Identification of pY19‐caveolin‐2 as a positive regulator of insulin‐stimulated actin cytoskeleton‐dependent mitogenesis

Mitogenic regulation by caveolin‐2 in response to insulin was investigated. Insulin triggered phosphorylation of caveolin‐2 on tyrosine 19. Insulin increased the interaction between pY19‐caveolin‐2 and phospho‐ERK, and that interaction was inhibited by a MEK inhibitor U0126. Insulin‐induced interaction of caveolin‐2 with phospho‐ERK was prevented when tyrosine 19 is mutated to alanine. Insulin relocalized phospho‐ERK and pY19‐caveolin‐2 to the nucleus and their nuclear co‐localization was impaired by U0126. Down‐regulation of caveolin‐2 by caveolin‐2 siRNA arrested the insulin‐induced nuclear localization of ERK with no change in the insulin‐stimulated ERK activation.
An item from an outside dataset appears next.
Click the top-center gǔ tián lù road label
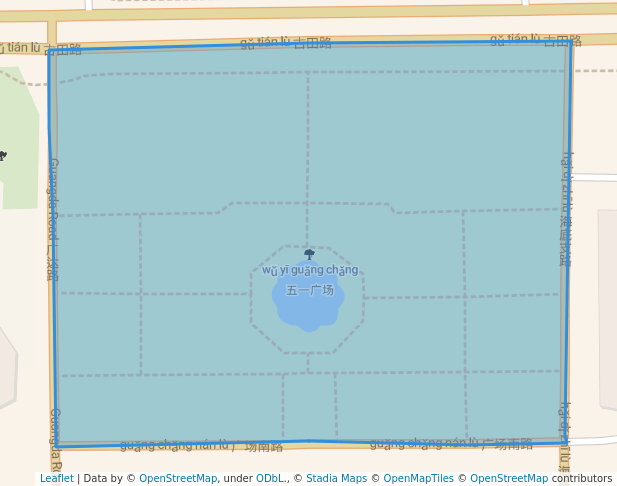 pyautogui.click(x=286, y=43)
Of consequence, the caveolin‐2 siRNA attenuated the ERK‐mediated c‐Jun and cyclinD1 expression and DNA synthesis by insulin. In addition, actin cytoskeleton influenced the nuclear translocation of caveolin‐2‐ERK complex. Collectively, our findings underscore the importance of pY19‐caveolin‐2 with the spatial coordination by insulin in ERK‐mediated mitogenic regulation of insulin signalling and indicate that the phosphorylation of pY19‐caveolin‐2 is required for actin cytoskeleton‐dependent ERK nuclear import.